Dış politikanın gözden geçirilmesi ya da toptan revizyonu meselesi, bugünlerde çok fazla dikkat çeker olmuştur. Fakat bu söylemelerin çoğu muğlâk ve aslında nereye oturduğunu çok bilemediğimiz tartışmalardan ibarettir. Bu çerçevede birkaç kördüğümün artık açık açık cevaplanmasına ihtiyaç vardır. Öncelikle Türk dış politikasında bir revizyona ihtiyaç var mı sorusunu cevaplamak gerek. Evetse neden? Hayırsa neden? Yok revizyon gerekli değilse, bu durumu sürdürmenin araçları neler olabilir? Ama gerekliyse, bu değişim ne yönde olmalıdır? Bu sorulara kısaca iki cevap verilebilir. Bir, evet artık Türk dış politikasında bir revizyon hem de acilen gereklidir. İki, bu revizyon, bir önceki dış politika vizyonunun tersi olmalıdır. Yani dış politika, somut karşılık alma hedefine oturtulmalıdır. Nüfuz alanının sonuç üretebileceği varsayımını gözden geçirmelidir. Diplomatik etki alanı genişletme çabasından vazgeçmelidir. Dış politikadaki dozu yüksek diksiyonu bir kenara bırakıp, sonuç alıcı eylemler üretilmelidir. Rakip, dost ve düşman tanımlamaları yeni şartlara göre yeniden yapılmalıdır. Türkiye’nin yeni dönemde değişen çevre şartlarına uyum sağlayacak bir biçimde kendini yeniden ayarlaması gerekmektedir. Son 17 yılın bir dış politika vizyonu vardı. Bu çerçevede günahıyla sevabıyla bir yol izlenmiştir. Farklı dış politika alanlarında adımlar atılmıştır. Her ülkeyle kurulan ilişki biçimi, bu gösterime göre şekillenmiştir. Erken döneminde tartışma konusu olan bu yaklaşıma kimileri “merkez ülke” derken, kimileri bu vizyonu eksen kaymasıyla suçlamışlardır. Kimileri “Osmanlıcılık” derken, kimileri “komşularla sıfır sorun” demişlerdir. Kimileri de “emperyalist yayılmacılık” olarak görürlerken, kimileri fazla yumuşak bulmuşlardır. Çok eleştirilmiş, çok övgü almıştır. Geldiğimiz noktada Türk dış politikası bir tıkanmışlık yaşamaktadır. Avrupa Birliği’nden Suriye’ye kadar birçok alanda daha önce elde ettiği düşünülen başarıların birçoğu kaybolmuştur. Ne oldu da başarılı bulunan bir vizyon bu hale gelmiştir? Olan şuydu. Aslında bu vizyon, bir çeşit patinajdı. Çok çalışan, çok işleyen, fakat aslında ilerleme kaydedemeyen bir yaklaşımdı. Çünkü somut kazançları değil, prestiji ön planda tutuyordu.

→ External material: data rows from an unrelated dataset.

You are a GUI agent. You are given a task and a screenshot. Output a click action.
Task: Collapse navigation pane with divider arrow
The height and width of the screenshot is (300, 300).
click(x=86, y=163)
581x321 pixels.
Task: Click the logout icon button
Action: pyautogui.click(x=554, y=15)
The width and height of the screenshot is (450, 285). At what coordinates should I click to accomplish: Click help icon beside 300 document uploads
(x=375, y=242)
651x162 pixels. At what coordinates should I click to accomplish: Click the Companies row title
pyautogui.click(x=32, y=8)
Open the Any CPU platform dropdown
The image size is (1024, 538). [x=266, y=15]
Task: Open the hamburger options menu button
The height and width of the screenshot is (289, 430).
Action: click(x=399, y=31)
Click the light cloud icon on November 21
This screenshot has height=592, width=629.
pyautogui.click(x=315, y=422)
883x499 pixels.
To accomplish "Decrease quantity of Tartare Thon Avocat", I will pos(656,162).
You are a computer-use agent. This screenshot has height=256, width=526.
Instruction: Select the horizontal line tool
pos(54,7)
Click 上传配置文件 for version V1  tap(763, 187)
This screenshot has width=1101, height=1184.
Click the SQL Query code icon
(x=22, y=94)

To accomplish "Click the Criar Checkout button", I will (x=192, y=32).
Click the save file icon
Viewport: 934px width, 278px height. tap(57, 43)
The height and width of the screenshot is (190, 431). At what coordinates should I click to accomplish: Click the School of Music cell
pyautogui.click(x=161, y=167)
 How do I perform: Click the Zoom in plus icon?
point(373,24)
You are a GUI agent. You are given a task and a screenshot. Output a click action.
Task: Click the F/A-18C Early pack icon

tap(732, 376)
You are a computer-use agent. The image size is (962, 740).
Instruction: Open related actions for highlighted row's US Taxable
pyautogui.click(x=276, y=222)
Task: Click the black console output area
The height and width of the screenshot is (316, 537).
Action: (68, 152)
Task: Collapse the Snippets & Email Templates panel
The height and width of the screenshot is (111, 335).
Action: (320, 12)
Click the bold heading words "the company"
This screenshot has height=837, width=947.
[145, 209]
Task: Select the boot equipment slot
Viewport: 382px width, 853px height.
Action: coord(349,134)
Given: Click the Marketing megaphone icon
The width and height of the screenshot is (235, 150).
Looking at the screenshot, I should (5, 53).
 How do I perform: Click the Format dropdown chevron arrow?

Somut karşılık aldığı plâtformlar çok kısıtlıydı.

Dış politikada diplomatik etki kazanımı denilen şey, büyük tuzaklardan biridir. Nüfuz arttırmak demek; güç kazanmak, ritim sağlamak veya kazanç üretmek değildir.

Nüfuz arttırımıyla uzun vadede bunların hepsinin elde edilebileceği düşünülebilir fakat uluslararası ilişkiler uzun vadeli hesaplar yapmak için uygun bir alan değildir. Aksine nüfuz artırımı hem dostları hem düşmanları endişelendirir.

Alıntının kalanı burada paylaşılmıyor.